Collected data entries
Content starts

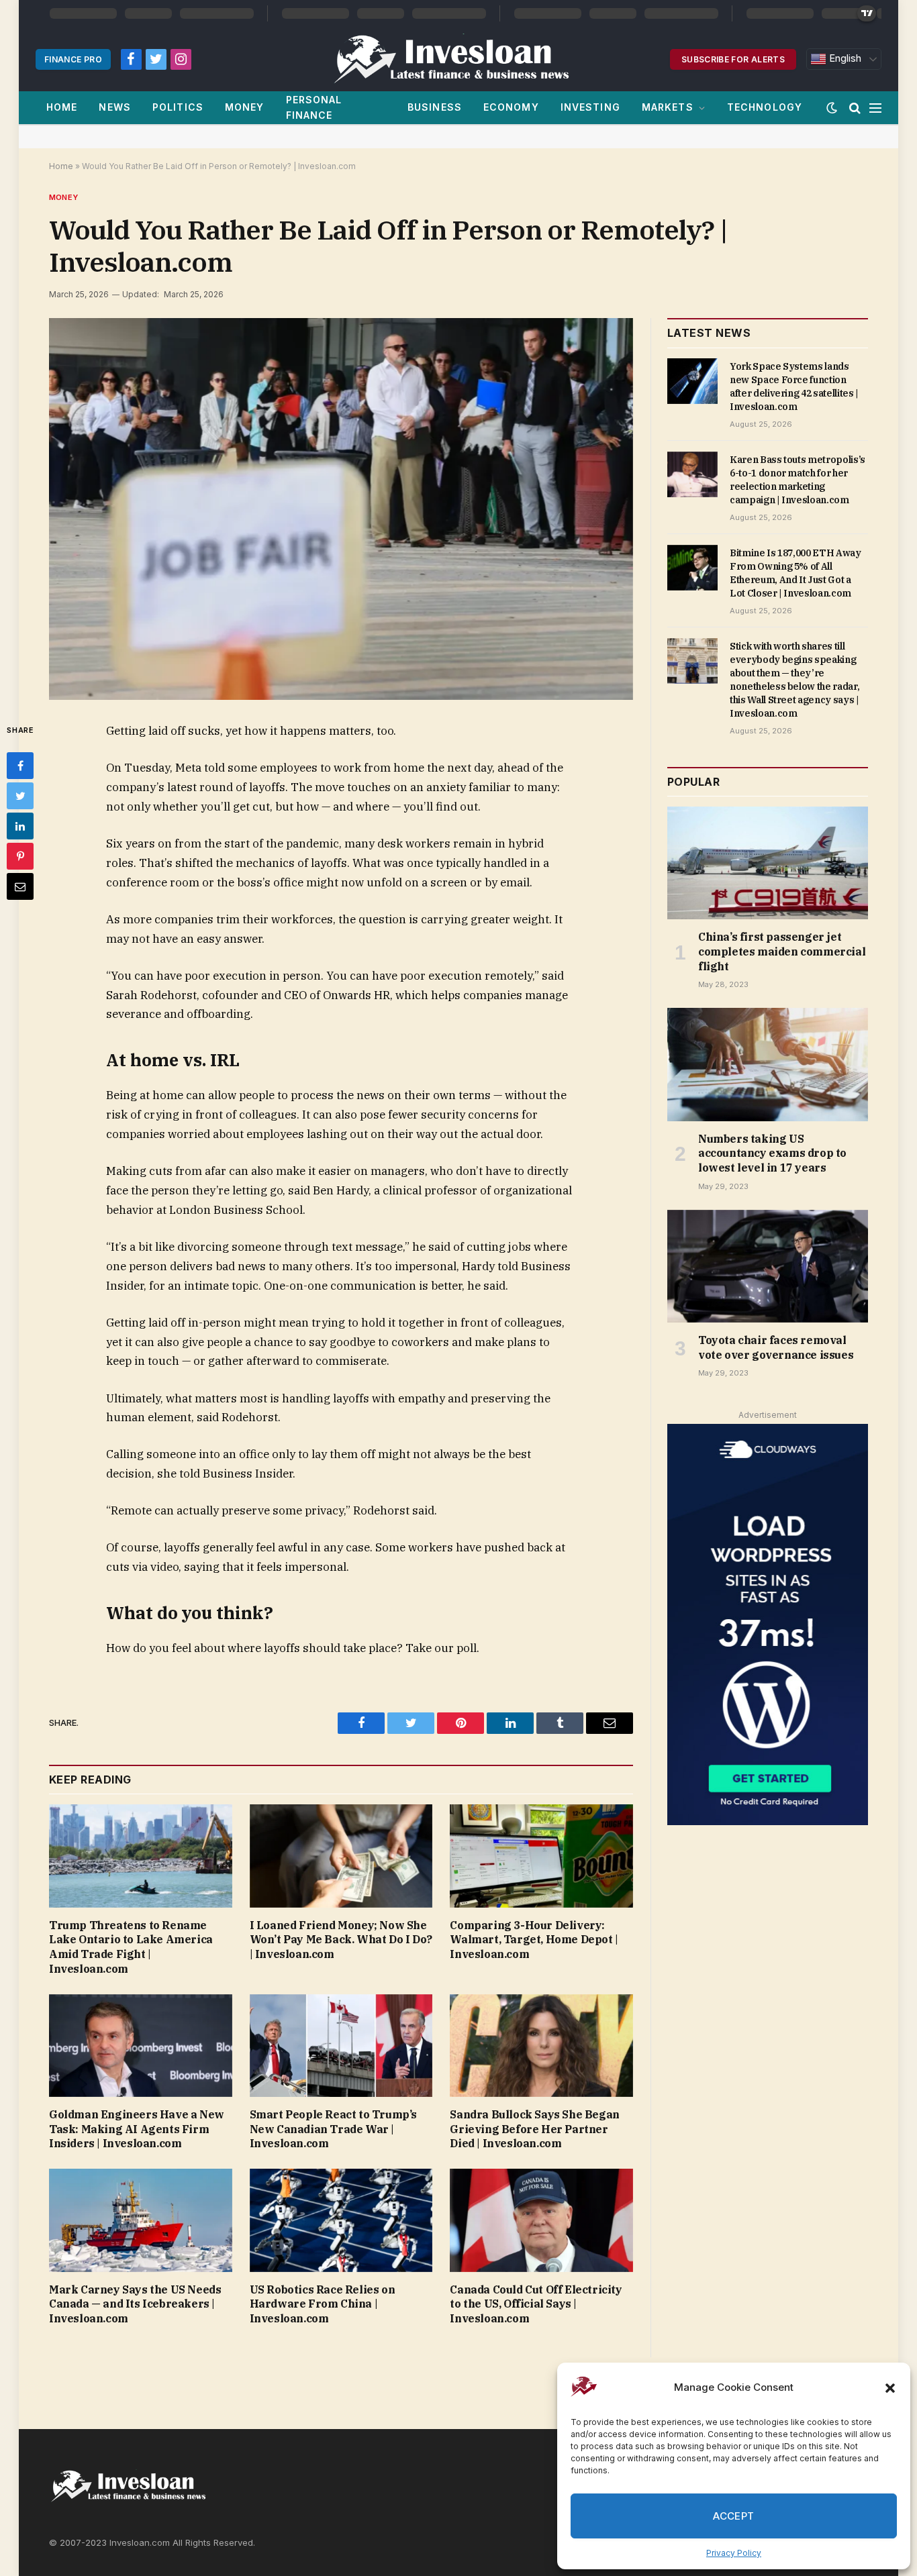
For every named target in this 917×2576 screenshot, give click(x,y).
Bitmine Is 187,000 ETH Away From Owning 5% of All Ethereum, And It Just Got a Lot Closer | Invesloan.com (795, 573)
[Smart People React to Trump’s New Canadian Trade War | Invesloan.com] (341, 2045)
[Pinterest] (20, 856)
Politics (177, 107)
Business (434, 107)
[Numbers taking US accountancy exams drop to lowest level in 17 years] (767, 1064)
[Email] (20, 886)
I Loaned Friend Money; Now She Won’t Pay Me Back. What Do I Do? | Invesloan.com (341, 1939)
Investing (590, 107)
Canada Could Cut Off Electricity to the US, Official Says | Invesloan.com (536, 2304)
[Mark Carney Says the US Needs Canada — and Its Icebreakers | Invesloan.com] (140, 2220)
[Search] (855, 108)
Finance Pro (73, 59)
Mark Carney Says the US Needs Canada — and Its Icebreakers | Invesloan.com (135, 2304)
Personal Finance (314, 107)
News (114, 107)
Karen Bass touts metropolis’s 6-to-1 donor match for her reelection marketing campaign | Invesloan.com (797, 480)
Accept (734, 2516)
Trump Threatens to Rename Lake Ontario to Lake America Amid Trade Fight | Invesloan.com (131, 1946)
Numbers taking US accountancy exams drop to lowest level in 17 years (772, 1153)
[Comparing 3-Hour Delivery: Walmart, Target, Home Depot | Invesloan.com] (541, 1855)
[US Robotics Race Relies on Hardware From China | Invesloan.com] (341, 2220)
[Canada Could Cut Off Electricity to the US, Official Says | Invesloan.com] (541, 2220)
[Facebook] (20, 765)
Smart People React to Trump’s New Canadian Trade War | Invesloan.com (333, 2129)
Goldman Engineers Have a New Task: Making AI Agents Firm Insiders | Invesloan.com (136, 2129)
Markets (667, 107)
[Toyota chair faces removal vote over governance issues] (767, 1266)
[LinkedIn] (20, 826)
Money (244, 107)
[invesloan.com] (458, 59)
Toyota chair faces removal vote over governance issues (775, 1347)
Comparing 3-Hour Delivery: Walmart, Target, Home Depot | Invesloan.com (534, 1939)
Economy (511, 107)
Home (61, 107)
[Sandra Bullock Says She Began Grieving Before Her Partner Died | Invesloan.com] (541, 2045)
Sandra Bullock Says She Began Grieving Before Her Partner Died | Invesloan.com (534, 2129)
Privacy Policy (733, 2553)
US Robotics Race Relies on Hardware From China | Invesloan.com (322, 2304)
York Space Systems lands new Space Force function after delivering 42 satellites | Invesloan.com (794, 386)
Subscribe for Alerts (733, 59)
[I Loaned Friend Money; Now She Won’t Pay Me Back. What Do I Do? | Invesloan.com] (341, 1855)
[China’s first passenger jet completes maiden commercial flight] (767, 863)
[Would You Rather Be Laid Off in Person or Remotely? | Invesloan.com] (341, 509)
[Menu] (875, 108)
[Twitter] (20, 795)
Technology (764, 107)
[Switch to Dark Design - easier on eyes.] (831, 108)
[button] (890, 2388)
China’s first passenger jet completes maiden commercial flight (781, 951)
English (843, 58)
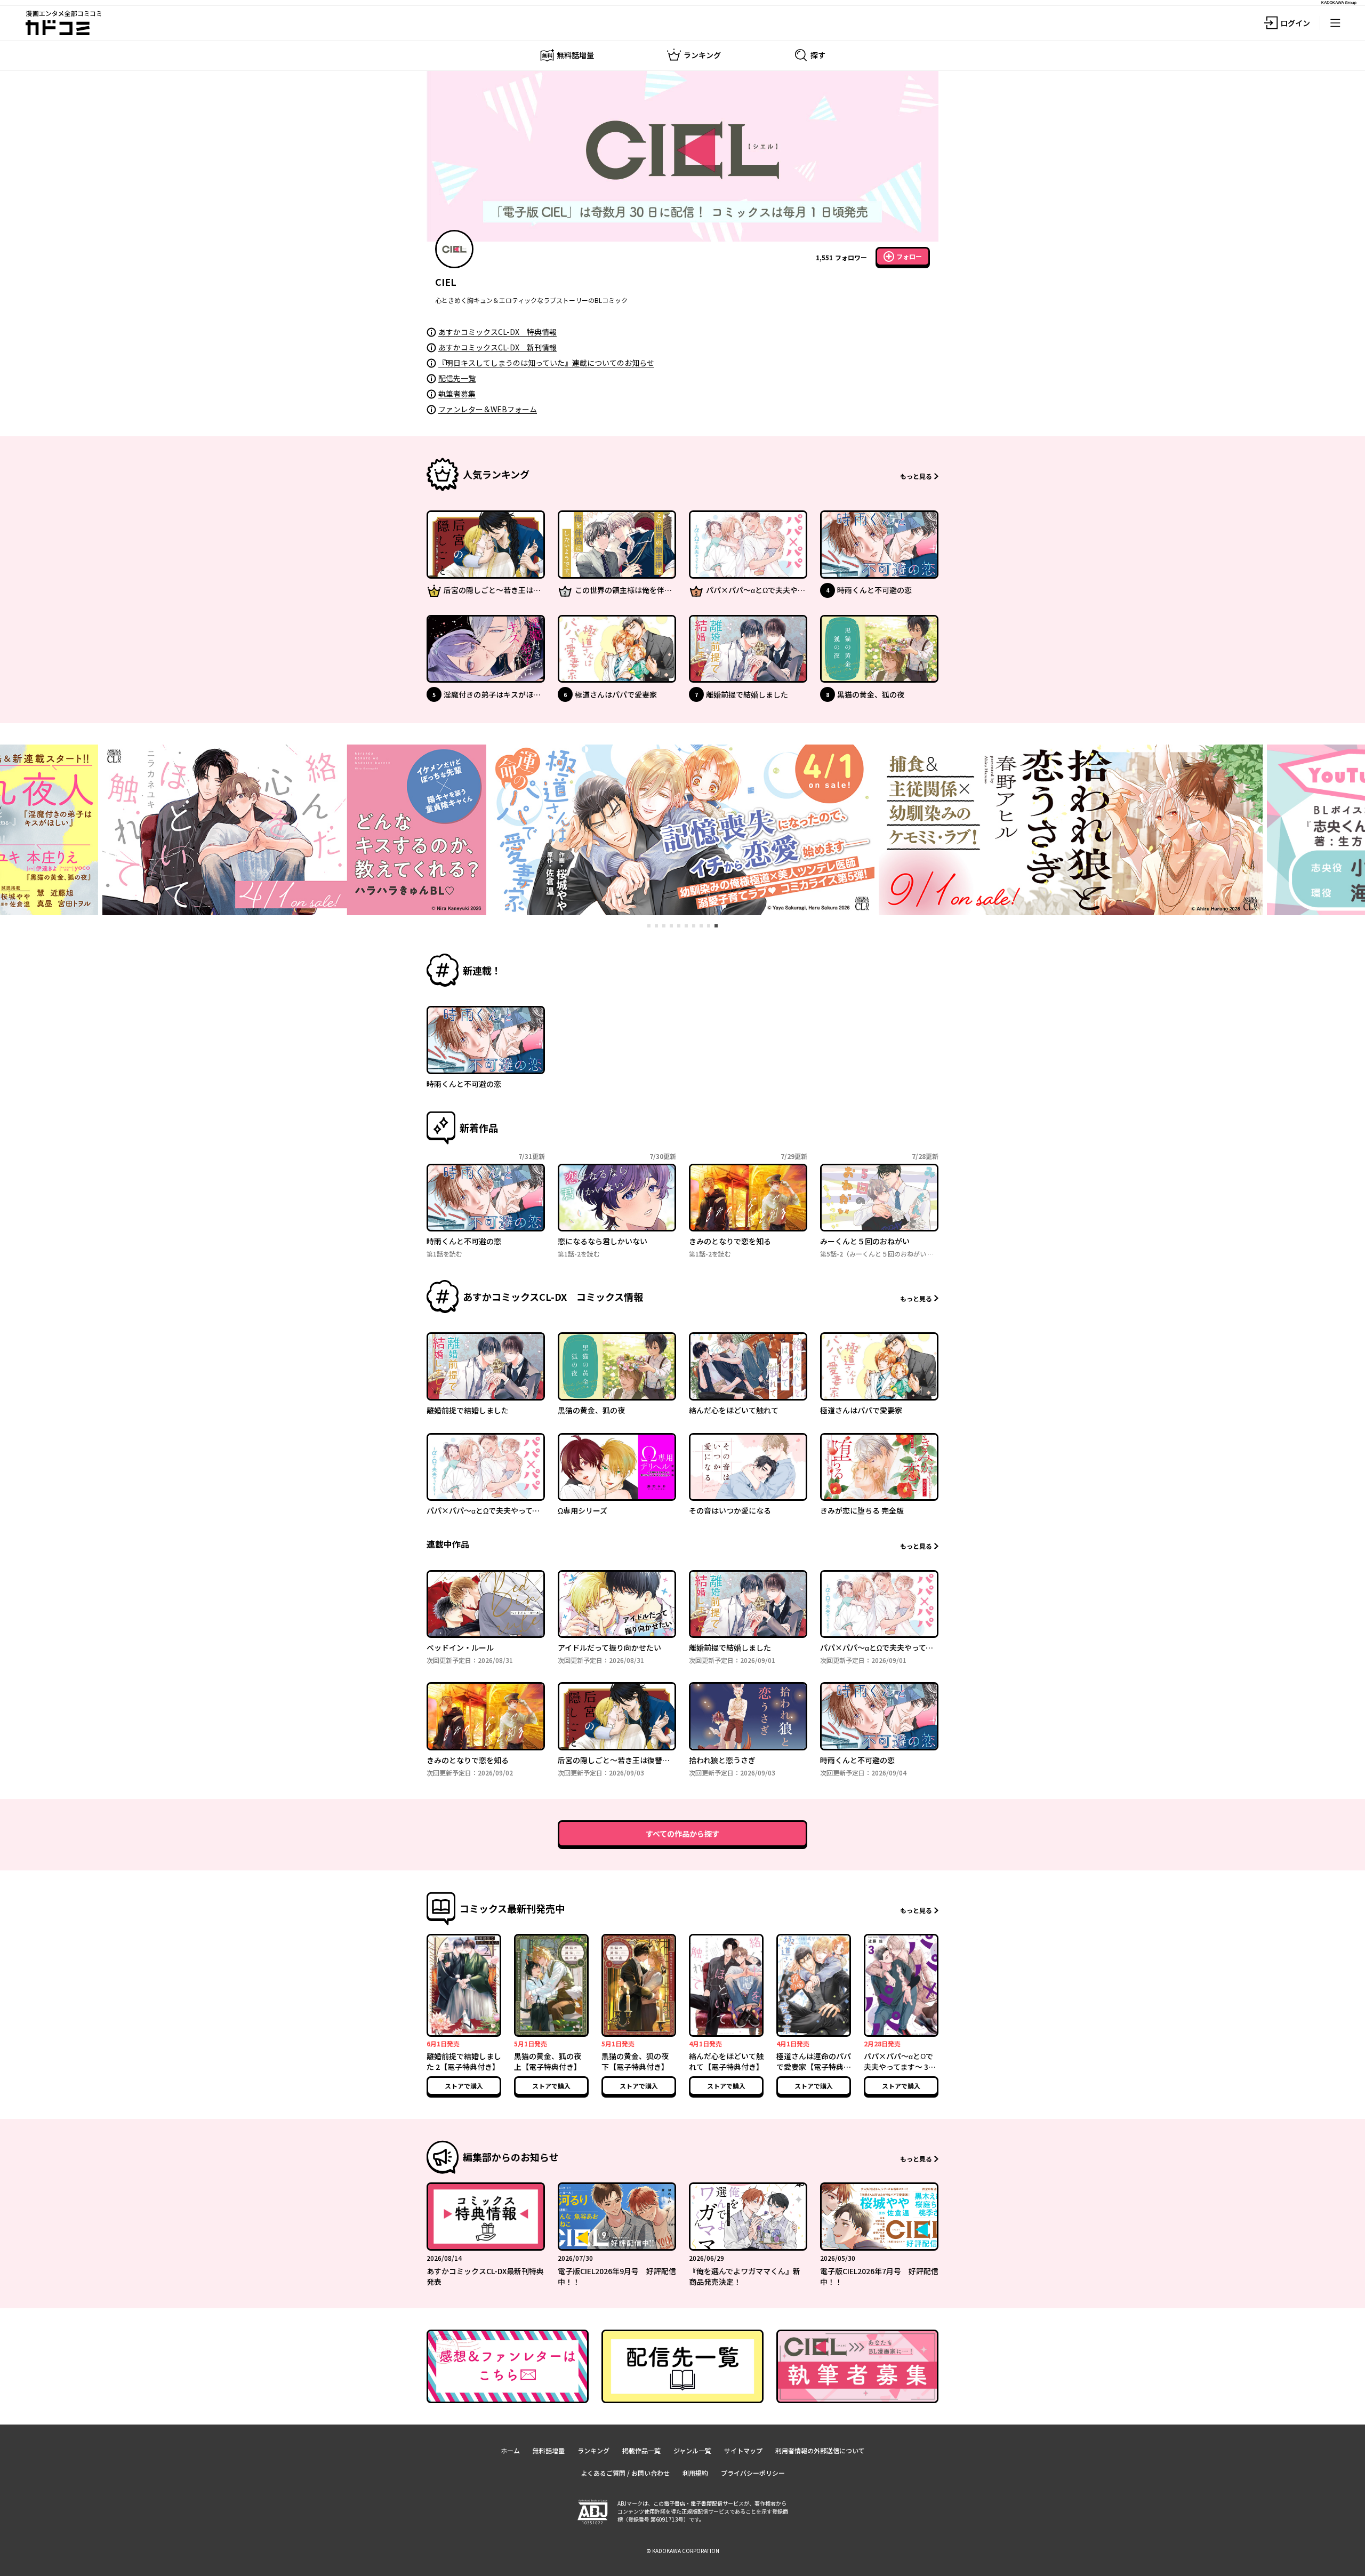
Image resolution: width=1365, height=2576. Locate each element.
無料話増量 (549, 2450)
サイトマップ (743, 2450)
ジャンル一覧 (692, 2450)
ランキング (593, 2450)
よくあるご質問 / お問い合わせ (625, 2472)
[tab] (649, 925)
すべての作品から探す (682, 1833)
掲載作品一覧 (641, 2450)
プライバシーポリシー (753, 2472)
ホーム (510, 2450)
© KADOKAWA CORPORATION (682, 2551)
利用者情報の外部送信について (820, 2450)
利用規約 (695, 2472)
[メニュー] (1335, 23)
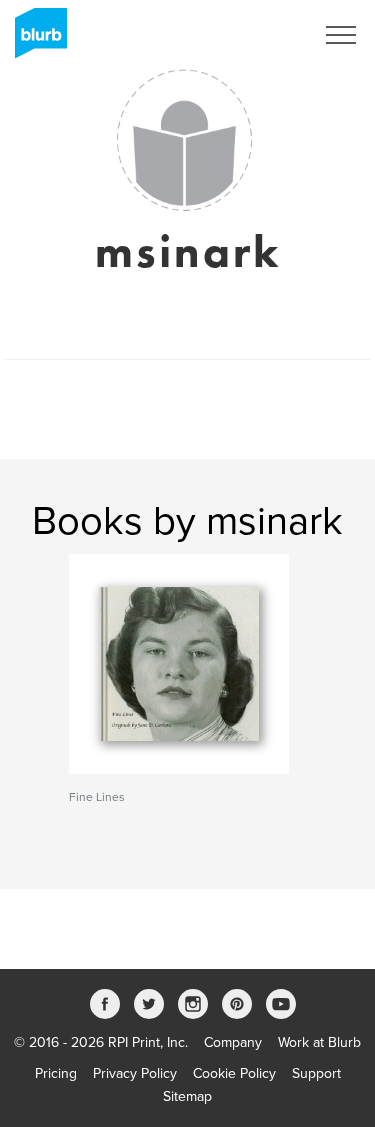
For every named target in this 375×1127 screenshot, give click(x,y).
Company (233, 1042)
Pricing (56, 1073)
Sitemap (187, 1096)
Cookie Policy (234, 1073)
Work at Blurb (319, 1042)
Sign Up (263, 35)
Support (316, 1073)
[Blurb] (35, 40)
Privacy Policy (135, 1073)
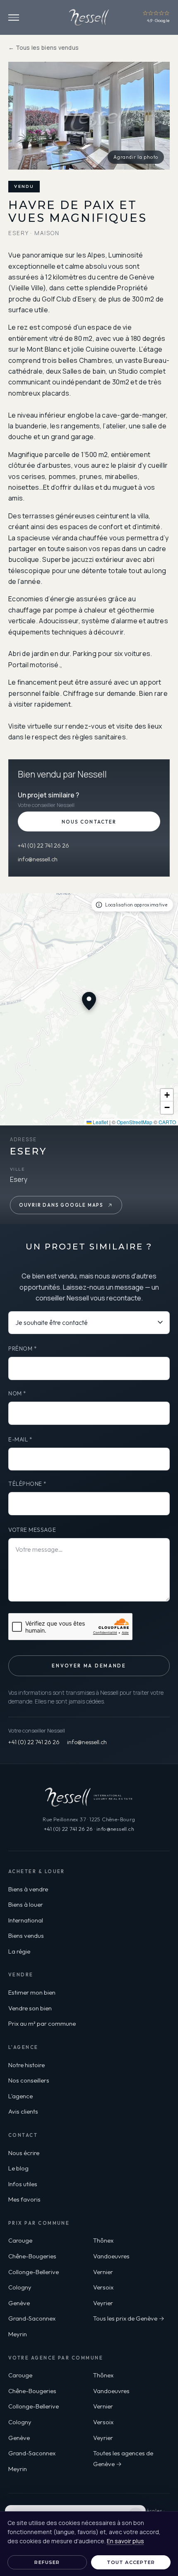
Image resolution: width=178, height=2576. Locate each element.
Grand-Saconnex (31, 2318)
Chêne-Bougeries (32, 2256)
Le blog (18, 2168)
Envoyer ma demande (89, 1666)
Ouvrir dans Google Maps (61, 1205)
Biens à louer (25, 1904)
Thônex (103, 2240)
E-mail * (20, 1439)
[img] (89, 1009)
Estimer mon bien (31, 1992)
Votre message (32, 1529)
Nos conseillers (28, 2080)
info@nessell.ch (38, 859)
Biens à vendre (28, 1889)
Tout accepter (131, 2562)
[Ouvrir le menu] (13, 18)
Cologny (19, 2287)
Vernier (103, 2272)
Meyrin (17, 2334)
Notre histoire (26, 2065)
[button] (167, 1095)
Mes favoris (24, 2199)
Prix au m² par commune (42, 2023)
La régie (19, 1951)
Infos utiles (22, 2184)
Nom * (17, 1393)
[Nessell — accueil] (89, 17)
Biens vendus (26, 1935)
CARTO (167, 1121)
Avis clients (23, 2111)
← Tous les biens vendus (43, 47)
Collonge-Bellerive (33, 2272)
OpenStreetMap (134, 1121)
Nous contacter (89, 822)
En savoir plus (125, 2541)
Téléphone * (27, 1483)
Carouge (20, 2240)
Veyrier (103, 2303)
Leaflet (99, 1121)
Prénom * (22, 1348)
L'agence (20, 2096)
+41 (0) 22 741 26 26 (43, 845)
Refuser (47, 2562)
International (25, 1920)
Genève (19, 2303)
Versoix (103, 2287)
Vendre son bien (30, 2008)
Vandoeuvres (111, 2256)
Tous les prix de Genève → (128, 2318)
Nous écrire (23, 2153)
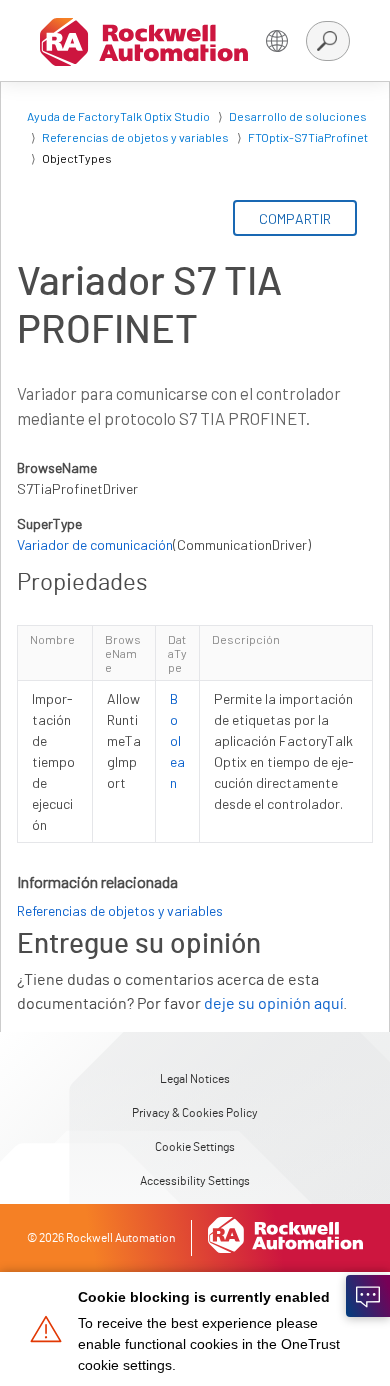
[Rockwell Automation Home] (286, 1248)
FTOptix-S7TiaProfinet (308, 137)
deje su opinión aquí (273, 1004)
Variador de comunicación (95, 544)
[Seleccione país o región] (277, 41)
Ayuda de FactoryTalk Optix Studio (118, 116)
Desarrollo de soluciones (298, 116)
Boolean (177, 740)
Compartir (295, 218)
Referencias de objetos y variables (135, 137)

Content ends

— PROBLEM TO WORK ON —
Filter the lines above, keeping each one that contains the string "over".

— OUTPUT —
[Toyota chair faces removal vote over governance issues] (767, 1266)
Toyota chair faces removal vote over governance issues (775, 1347)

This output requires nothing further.